Work item: Entries follow. Give back exactly the lines starting at the one containing "Click the 上課時間 row label" and ending at the one containing "Task: Open the search magnifier in top bar", and no other lines.

Available records:

────────────────

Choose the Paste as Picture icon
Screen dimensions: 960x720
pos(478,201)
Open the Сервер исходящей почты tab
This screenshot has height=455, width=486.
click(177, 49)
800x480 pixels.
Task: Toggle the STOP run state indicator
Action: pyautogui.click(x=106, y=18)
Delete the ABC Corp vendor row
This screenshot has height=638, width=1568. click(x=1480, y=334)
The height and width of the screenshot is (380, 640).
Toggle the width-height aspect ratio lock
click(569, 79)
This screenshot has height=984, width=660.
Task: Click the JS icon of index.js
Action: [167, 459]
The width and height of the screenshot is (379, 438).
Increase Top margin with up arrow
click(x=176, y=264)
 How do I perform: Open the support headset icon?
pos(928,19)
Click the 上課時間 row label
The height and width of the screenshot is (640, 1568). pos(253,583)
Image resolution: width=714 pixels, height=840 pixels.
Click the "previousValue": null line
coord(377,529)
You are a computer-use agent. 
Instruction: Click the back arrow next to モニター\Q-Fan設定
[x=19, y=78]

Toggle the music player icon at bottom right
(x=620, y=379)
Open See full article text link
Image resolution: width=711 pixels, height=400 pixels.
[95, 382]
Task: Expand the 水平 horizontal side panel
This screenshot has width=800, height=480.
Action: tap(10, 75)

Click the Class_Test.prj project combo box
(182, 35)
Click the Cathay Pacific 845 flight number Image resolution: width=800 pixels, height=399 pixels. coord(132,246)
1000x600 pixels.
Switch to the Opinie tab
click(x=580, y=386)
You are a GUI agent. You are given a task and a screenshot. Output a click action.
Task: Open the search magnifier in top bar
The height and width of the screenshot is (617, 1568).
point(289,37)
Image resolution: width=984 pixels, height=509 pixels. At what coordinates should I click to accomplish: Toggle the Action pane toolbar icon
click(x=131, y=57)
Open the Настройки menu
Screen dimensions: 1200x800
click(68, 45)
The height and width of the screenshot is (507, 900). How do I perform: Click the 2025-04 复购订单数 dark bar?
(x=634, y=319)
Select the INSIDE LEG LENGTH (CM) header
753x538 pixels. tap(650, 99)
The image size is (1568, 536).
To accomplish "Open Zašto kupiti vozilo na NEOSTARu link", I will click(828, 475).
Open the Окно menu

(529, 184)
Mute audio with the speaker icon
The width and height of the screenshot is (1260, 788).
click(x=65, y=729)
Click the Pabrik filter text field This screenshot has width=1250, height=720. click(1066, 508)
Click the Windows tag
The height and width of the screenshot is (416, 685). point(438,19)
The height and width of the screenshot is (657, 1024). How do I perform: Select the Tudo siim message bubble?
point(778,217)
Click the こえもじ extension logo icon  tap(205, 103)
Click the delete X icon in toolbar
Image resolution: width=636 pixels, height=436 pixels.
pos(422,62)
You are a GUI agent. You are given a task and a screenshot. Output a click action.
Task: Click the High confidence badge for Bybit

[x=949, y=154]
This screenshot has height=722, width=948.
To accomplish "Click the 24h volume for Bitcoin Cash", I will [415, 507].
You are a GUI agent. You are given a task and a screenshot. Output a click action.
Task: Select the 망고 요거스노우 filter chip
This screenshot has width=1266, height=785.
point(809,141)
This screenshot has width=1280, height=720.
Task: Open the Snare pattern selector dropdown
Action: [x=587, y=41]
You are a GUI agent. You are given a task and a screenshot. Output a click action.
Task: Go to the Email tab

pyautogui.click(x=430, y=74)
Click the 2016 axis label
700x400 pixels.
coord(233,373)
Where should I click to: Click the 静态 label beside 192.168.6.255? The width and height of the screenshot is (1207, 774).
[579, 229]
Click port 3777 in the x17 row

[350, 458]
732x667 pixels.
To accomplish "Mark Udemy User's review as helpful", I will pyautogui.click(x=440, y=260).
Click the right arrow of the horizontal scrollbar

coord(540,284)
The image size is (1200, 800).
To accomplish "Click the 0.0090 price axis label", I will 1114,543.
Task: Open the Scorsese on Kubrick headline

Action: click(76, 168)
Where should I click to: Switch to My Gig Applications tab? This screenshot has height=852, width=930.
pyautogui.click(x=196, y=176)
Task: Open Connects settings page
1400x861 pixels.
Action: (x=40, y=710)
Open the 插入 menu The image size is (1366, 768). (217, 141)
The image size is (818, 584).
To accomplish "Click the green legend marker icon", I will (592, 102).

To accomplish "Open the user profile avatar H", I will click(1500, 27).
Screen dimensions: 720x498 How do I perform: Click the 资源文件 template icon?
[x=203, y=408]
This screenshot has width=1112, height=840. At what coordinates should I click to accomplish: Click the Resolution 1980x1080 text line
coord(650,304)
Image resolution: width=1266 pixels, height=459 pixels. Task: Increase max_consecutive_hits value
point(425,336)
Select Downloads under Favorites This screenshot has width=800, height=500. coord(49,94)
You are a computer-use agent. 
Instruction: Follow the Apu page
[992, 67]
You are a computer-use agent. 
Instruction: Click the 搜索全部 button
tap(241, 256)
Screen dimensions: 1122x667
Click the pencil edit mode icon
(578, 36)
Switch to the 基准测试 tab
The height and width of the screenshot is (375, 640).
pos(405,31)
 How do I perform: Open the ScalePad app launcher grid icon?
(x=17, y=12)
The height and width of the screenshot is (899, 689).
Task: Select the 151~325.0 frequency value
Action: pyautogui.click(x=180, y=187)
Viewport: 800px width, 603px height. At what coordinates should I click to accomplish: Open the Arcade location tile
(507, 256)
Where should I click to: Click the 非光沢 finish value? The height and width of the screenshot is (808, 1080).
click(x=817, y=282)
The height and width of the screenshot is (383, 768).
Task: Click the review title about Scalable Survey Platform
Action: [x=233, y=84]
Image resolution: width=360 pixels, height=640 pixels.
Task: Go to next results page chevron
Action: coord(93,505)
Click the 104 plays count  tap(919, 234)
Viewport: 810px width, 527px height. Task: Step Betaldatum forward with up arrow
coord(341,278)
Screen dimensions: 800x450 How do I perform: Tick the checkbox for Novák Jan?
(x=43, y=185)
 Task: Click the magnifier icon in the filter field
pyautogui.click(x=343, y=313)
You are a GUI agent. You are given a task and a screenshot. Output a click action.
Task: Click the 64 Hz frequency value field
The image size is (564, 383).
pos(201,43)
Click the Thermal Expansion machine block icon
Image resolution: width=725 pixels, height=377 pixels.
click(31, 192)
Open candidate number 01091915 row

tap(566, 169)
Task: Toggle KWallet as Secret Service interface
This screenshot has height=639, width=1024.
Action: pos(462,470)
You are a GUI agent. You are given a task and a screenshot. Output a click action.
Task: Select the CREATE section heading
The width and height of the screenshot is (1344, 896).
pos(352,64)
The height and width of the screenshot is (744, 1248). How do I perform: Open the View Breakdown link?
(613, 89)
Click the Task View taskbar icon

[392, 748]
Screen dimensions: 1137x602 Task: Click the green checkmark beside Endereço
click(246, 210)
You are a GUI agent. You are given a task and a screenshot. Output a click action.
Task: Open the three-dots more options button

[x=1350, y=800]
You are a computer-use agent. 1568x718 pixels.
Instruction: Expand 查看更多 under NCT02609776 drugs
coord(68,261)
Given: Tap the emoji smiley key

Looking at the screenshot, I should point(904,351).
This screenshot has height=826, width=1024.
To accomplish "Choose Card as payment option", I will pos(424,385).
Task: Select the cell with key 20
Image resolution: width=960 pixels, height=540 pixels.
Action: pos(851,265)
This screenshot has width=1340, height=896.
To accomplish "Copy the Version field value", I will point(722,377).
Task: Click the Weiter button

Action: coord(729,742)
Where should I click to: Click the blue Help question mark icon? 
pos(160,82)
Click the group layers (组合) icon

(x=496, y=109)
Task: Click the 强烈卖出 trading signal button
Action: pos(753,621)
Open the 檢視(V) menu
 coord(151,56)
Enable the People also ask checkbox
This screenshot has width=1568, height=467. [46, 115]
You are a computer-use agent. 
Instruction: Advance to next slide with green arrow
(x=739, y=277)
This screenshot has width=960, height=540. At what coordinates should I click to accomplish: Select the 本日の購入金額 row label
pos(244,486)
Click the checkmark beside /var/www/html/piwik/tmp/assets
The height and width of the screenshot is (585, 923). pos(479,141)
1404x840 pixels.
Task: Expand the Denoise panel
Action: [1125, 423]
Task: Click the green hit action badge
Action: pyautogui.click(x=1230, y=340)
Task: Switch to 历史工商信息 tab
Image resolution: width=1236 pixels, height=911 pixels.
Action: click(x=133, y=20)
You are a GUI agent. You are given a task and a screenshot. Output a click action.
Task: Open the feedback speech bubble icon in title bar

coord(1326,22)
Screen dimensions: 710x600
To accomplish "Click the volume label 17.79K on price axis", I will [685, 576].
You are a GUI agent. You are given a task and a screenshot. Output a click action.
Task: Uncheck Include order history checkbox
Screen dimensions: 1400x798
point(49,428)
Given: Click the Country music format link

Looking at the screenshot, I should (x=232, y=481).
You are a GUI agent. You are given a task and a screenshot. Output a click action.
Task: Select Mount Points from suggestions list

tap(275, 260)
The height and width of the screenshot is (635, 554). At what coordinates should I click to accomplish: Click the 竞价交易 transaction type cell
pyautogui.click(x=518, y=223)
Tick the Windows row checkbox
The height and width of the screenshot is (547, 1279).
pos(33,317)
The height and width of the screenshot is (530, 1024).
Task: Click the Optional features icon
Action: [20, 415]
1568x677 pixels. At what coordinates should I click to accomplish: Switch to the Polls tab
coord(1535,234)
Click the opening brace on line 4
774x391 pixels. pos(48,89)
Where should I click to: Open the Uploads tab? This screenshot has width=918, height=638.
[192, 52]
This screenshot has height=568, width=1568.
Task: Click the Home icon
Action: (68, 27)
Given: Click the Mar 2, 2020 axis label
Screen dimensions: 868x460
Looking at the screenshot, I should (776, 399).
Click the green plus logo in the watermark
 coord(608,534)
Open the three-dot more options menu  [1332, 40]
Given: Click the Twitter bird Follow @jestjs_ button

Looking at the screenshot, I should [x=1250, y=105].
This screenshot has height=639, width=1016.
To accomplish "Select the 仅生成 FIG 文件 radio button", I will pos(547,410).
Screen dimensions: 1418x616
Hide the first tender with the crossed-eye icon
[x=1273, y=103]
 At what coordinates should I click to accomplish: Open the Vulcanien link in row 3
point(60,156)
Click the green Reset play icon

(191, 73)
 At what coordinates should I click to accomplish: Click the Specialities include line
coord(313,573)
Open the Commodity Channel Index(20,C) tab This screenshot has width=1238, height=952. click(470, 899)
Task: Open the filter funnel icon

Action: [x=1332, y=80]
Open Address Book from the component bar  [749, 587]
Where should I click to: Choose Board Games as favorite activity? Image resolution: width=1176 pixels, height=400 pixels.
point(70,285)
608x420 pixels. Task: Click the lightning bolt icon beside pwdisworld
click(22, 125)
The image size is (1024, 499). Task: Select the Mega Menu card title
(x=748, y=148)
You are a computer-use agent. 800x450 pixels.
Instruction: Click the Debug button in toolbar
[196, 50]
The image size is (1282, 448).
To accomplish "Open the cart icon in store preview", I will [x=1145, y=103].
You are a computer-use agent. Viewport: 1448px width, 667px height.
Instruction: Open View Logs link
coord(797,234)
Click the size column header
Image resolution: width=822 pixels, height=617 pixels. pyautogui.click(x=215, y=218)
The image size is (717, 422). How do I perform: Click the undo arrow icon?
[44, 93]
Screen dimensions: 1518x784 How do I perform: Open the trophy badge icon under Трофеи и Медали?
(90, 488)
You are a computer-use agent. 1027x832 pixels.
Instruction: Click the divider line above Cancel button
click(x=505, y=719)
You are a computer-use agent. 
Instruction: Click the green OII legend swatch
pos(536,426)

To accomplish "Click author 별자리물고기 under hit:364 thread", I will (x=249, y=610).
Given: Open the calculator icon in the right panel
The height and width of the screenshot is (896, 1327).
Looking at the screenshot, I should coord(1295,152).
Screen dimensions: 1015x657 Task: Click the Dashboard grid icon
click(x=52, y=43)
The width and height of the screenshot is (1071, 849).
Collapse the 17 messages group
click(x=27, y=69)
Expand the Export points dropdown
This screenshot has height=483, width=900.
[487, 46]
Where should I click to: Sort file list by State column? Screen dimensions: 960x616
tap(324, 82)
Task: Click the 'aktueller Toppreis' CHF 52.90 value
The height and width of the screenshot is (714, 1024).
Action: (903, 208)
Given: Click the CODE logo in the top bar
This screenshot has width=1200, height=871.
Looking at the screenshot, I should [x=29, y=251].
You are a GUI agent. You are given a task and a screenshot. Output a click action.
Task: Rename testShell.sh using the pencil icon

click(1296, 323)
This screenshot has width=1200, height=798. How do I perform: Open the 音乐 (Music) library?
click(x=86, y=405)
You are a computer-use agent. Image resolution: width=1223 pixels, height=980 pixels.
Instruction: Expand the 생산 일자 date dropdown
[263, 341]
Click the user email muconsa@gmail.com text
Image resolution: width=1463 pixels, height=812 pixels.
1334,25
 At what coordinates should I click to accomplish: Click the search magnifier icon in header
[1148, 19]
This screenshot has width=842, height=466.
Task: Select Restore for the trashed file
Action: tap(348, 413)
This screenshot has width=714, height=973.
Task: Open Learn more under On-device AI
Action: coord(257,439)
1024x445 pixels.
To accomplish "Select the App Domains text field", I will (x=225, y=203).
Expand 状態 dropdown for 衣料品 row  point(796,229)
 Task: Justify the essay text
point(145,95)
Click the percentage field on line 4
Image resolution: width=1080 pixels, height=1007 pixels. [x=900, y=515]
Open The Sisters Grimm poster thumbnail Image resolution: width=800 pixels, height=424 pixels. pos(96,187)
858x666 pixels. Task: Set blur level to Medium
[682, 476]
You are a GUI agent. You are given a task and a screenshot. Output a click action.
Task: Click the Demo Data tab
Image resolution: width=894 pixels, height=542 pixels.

────────────────

Exercise answer:
Click the 上課時間 row label
The height and width of the screenshot is (640, 1568). pos(253,583)
Image resolution: width=714 pixels, height=840 pixels.
Click the "previousValue": null line
coord(377,529)
You are a computer-use agent. 
Instruction: Click the back arrow next to モニター\Q-Fan設定
[x=19, y=78]

Toggle the music player icon at bottom right
(x=620, y=379)
Open See full article text link
Image resolution: width=711 pixels, height=400 pixels.
[95, 382]
Task: Expand the 水平 horizontal side panel
This screenshot has width=800, height=480.
Action: tap(10, 75)

Click the Class_Test.prj project combo box
(182, 35)
Click the Cathay Pacific 845 flight number Image resolution: width=800 pixels, height=399 pixels. coord(132,246)
1000x600 pixels.
Switch to the Opinie tab
click(x=580, y=386)
You are a GUI agent. You are given a task and a screenshot. Output a click action.
Task: Open the search magnifier in top bar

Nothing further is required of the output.